The request: Can you continue the profile of Cathy Yuncken's banking career from where its last sentence ends? The data that follows it is not part of the profile.

A desire to keep learning, combined with a commitment to embrace flux, propels Cathy Yuncken, General Manager of Business Banking for the St.George Group, into the increasingly digital future.

Cathy Yuncken, General Manager of Business Banking for the St.George Group, emerged as “a wide-eyed baby banker” during a thrilling time in Australian banking. “It was the late 1980s,” she tells The CEO Magazine, “and deregulation had seen the Aussie dollar floated and a wave of foreign banks coming into the market, as stock markets, and then property markets, boomed – before they went bust. I had a crash course in banking and financial markets.”

After spending the first half of her 30-year career “basically learning to be a banker”, Cathy has since progressed through a range of leadership roles, and these days she oversees a division of the Westpac Group incorporating St.George Bank, Bank SA, and Bank of Melbourne. The three brands are “very different, operating in different geographic markets with very different histories and cultures and in very different competitive positions”.

Cathy Yuncken, General Manager of Business Banking, St.George Group
Cathy Yuncken, General Manager of Business Banking, St.George Group

Facing an increasingly digital world

Suffice to say, hers is an incredibly dynamic role. It is one, too, in which Cathy is constantly taking the opportunity to learn, and she uses her knowledge of historical market conditions “to inform my leadership within the current market context”, welcoming the constant flux in the banking industry. “I love the perpetual contest of business – the race is never run,” she says, and she is making sure the Group is in a position to welcome the challenges presented by an “increasingly digital world”.

In particular, she sees an “absolutely fascinating” challenge arising from “the intersection of the human element of banking and the digital opportunities afforded to the industry”. It can be summarised as a test of how well the industry can “manage the human and the digital mix”. “This comes down to our customers’ needs, preferences and expectations, which are changing rapidly because we’re in an era of increasing real-time responsiveness and one marked by a need for immediate gratification,” she adds.

Source material:
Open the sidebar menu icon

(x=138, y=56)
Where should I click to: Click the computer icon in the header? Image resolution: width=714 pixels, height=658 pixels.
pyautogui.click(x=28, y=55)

Solved exercise:
Going into further detail, she explains that across the spectrum of small businesses to the Group’s largest business clients there “is an expectation for their simple needs to be serviced online – quickly and easily”. For a banking organisation, this is a “huge opportunity to innovate”, and translates to significant investment in new and legacy systems. “This is a major challenge for the industry, particularly when we consider that these same customers still want relationships to service their more complex, unique needs. They want to feel like they are special, and that’s where the human element – their banker – comes in.”

What happens next involves determining the optimal blend of these elements. For Cathy, this is much more exhilarating than it is daunting. “Our customer relationships, still fundamentally about supporting entrepreneurship and risk-taking, are now a synthesis of the human and the digital. Managing the mix is paramount.”

“Our customer relationships are now a synthesis of the human and the digital. Managing the mix is paramount.”

Cathy’s fundamental leadership priorities and inspirations

Cathy recognises that, in aid of the Group’s support of Australian entrepreneurship and business, a strong internal culture is vital. One of her leadership priorities, culture, as she sees it, is about three fundamental things: “Messages that you communicate from your position of leadership; the cultural expectations that I set for my leadership team, who are themselves leading large teams of people; and role-modelling.”

She communicates the importance of the attitude that employees bring to their roles, and is acutely aware that actions will always speak louder than words. Cathy’s proclivity to continually seek learning opportunities is surely an action observed and emulated by many of the Group’s employees, and she makes a point of mentoring promising young individuals, seeing the mentor/mentee relationship as a two-way street.

“I’m learning a lot from younger women,” she says, “about how they think about operating in the digital world. They are a different generation, with digital natures; they want to learn from me and my experience, but at the same time I can learn so much from them, their ideas, and the way they think.” She’s had a digital mentor herself for the past three years, and has been building up the skills that will allow her to meet the challenges of a digital future head-on.

“I’m learning a lot from younger women about how they think about operating in the digital world.”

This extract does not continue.